**Page excerpt:**
Oil Prices Fall Amidst Trump’s Plan to Sanction Russia
Oil prices fell on Tuesday as geopolitical risks and market fundamentals continued to weigh on sentiment, with Brent crude trading at $68.71 per barrel. Brent had climbed to $70.53 on Monday before settling at $69.21 at the close. Brent crude was down 0.7% from the previous close, trading at $68.71 a barrel. At the same time, West Texas Intermediate (WTI) crude was priced at $66.39 per barrel.
Market players focus on comments from US President Donald Trump, who recently warned that the US would impose 100% secondary tariffs on Russia if a peace deal to end the war in Ukraine is not reached within 50 days.
Meanwhile, Israeli media reported that Prime Minister Benjamin Netanyahu convinced Trump to grant an additional week for a potential ceasefire deal with Hamas. Analysts say oil markets have shown resilience since the start of the year, despite Trump’s trade rhetoric and increased output by OPEC+ countries.
However, with Saudi Arabia ramping up production and global demand showing signs of weakening, experts suggest this resilience may soon be tested. From a technical perspective, Brent crude faces resistance at $75.30 and support at $62.72 per barrel.
Brent Crude closed at US$70.36 per barrel last week, gaining 3.02% from US$68.30 per barrel in the prior week. This brought its year-to-date loss down to 5.73%, compared to 8.49% in the preceding week.

**Information supplied:**

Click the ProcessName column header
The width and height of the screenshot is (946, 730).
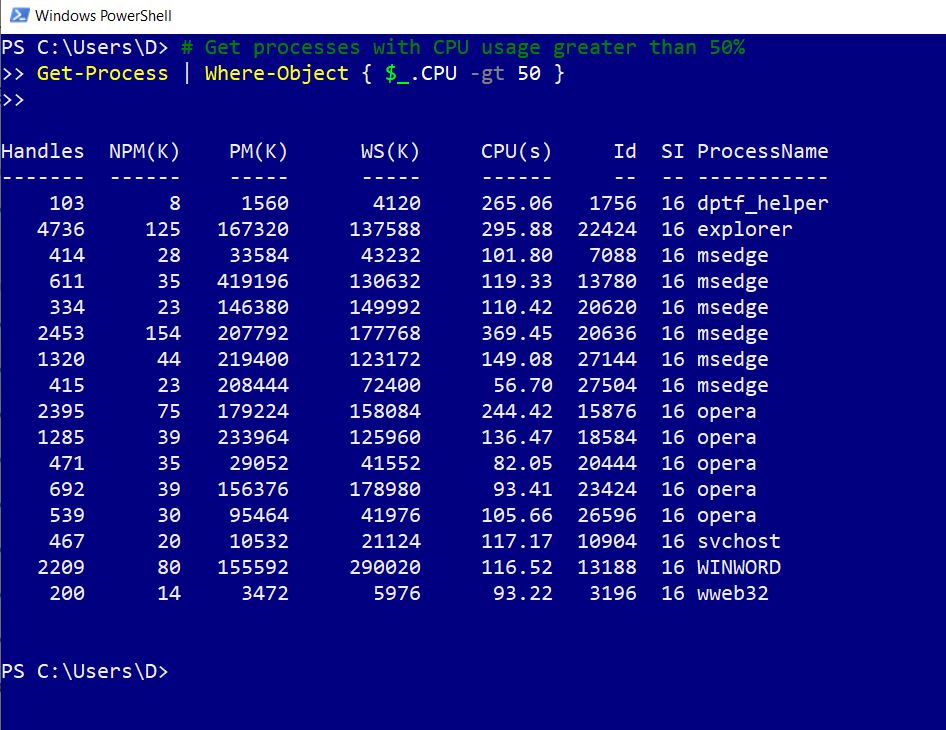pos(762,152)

* * *

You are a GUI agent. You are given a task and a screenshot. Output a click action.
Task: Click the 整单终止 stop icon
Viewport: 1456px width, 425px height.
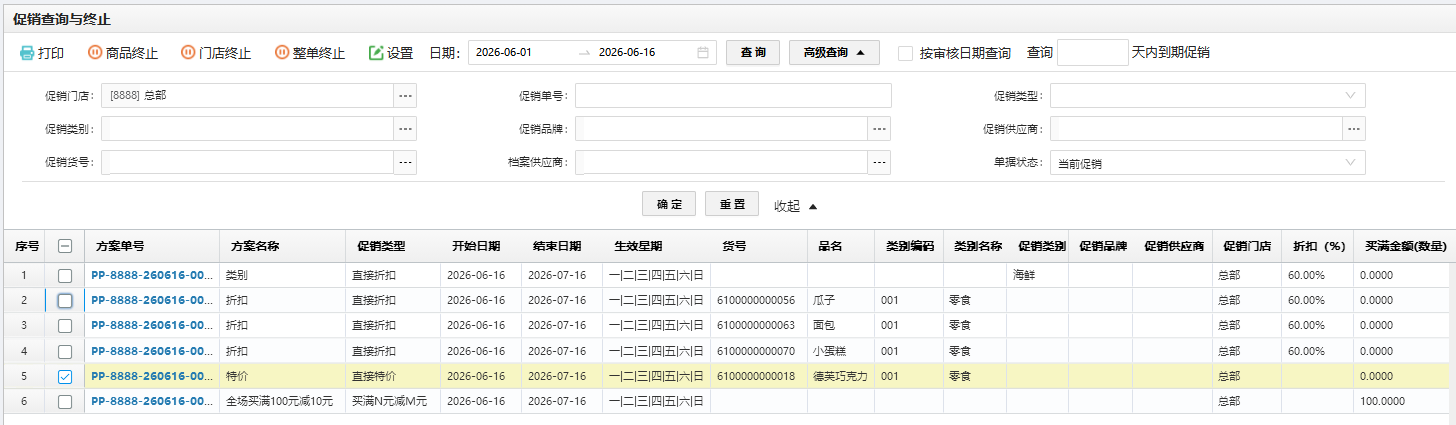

**Goal:**
Please list every percentage figure in the oil prices article, in the order they appear.

**Expected answer:**
0.7%, 100%, 3.02%, 5.73%, 8.49%